Garamendi confió en su equipo de cabecera –Iñigo Fernández de Mesa y Fátima Báñez, entre otros— la negociación. Su objetivo era evitar una reforma lesiva para los empresarios, entendiendo como lesivas las aspiraciones máximas de los sindicatos y del propio Gobierno. Era consciente de que se tenía que ceder para alcanzar un acuerdo que no tocara aspectos mollares para el empresariado.
Así, el presidente de la CEOE acordó un terreno de juego. No se tocaba la salida del mercado de trabajo –el despido— y se abría el melón de la entrada –la contratación—. Tenía el respaldo unánime de las federaciones territoriales y sectoriales que le compraban la argumentación, sabiendo que tras la reforma laboral llegaría el salario mínimo. Garamendi desoyó los cantos de sirena que le llamaban al enfrentamiento y negoció. Con el Gobierno, con Yolanda Díaz y en paralelo manteniendo una línea caliente con Nadia Calviño y el propio presidente Sánchez, pero también con los secretarios generales de UGT y CCOO, Pepe Álvarez y Unai Sordo.
Antonio Garamendi, vasco de Neguri y de Deusto, no quería sorpresas entre sus filas y cometió un error. Pidió el apoyo por adhesión y no por convicción. Lo logró. De forma mayoritaria, el comité ejecutivo le dio el respaldo a su teoría: es mejor pactar la reforma que nos impongan una reforma. Pero lo hizo sin transparencia, casi con nocturnidad y alevosía. Los acuerdos sobre temporalidad, subcontratación, fijos discontinuos, formación, fueron explicados sin especificar el contenido. Foment del Treball, la sectorial de la automoción Anfac, la de agricultura Asaja y la CEIM de Madrid no le dieron apoyo. Se abstuvieron y no logró la ansiada unanimidad. Algunos no querían dar su apoyo a un documento que no conocían.
Garamendi tuvo que lidiar con otros toros. Primero, el PP, que reaccionó mal a su acuerdo y necesitó de la ayuda de la FAES –sin duda logrado con la mediación de Fernández de Mesa—, que emitió un comunicado elogiando el acuerdo porque para la fundación de Aznar la reforma dejaba intacta la normativa impuesta por Rajoy en 2012, algo que ningún entendido en materia laboral refuta, porque el cambio en la entrada del mercado laboral es un cambio de profundidad. El segundo, poniendo los puntos sobre las íes al Gobierno por si tenía la intención de cambiar los acuerdos para lograr los apoyos en el Congreso de los Diputados. Como vasco, Garamendi sabe que el problema viene de PNV y Bildu, muy presionados por los sindicatos vascos ELA y LAB, que ven la reforma como una agresión de los “sindicatos españoles” y porque la relación entre los partidos y los sindicatos independentistas es manifiestamente mejorable. También ERC, que tratará de hacerse un hueco en esta negociación aunque Pepe Álvarez ejercerá, de nuevo, de mediador; no en vano, ERC tiene gran influencia en UGT.
****
• _Actividades_:
1. Enumera las organizaciones que, según el texto sobre la negociación de la reforma laboral, se abstuvieron y no dieron su apoyo a Garamendi.
2. Prosigue el texto sobre la negociación de la reforma laboral a partir de su última frase.

[Entradas de datos recopiladas]
****
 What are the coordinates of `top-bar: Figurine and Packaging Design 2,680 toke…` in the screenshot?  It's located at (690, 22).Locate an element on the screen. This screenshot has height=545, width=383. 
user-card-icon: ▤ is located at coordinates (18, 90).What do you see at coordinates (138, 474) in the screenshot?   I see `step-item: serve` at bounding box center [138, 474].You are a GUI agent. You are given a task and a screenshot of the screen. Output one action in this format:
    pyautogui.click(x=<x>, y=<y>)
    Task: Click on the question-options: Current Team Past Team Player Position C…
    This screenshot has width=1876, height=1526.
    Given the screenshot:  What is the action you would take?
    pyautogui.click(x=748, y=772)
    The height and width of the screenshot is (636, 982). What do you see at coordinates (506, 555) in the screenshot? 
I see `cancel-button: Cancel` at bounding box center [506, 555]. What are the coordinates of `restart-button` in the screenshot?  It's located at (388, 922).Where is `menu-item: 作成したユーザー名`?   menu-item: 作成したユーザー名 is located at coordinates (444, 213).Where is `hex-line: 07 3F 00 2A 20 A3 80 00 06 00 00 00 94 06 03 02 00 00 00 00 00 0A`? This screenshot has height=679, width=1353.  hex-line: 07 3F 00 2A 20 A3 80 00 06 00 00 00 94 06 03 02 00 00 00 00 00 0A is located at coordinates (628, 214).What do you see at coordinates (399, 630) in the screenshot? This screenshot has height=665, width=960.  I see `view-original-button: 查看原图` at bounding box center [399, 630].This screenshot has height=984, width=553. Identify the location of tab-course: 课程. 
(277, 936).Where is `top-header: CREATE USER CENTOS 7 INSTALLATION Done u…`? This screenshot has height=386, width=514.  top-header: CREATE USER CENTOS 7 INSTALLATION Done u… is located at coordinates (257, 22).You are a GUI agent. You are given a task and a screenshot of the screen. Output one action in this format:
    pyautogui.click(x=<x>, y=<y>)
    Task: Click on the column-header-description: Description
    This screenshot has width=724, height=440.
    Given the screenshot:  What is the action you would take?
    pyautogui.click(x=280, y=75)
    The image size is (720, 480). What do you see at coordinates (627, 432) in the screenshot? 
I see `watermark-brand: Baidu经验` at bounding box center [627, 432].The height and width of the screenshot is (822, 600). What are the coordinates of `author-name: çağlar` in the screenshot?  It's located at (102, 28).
****
• _Respuestas_:
1. Foment del Treball, Anfac, Asaja y la CEIM de Madrid.

2.
Parecía tenerlo todo controlado a pesar de la disidencia interna, nada menor, hasta que se confirmó la teoría de los díscolos: no se puede aprobar un documento que no se ha visto. Las peores sensaciones de Asaja, los agricultores, se cumplieron y hasta el Gobierno se compromete a adaptar la nueva legislación sobre empleo temporal a la agricultura, y otros como la hostelería han saltado movidos por el resorte de los fijos discontinuos. Hasta ahora, si un trabajador fijo discontinuo es despedido, las cuentas se hacen por los días trabajados. A partir de ahora, se computarán los años en los que ha ejercido su tarea profesional. O sea, encarece el despido de forma notoria. Si Garamendi lo sabía, mal en no comunicarlo. Y si no lo sabía, si fue un gol de Díaz, mal por no haber estado al loro. Quizá, al presidente de los empresarios le ha perdido su autosuficiencia, tanto que pone en peligro su reelección. Es lo que tiene confundir conceptos. La política es el arte de lo que no se ve, no el arte de lo que no se enseña y, sobre todo, no se enseñan las debilidades y deficiencias. Y eso, en apenas unos días, es lo que se ha puesto en evidencia. Todo un error de enjundia.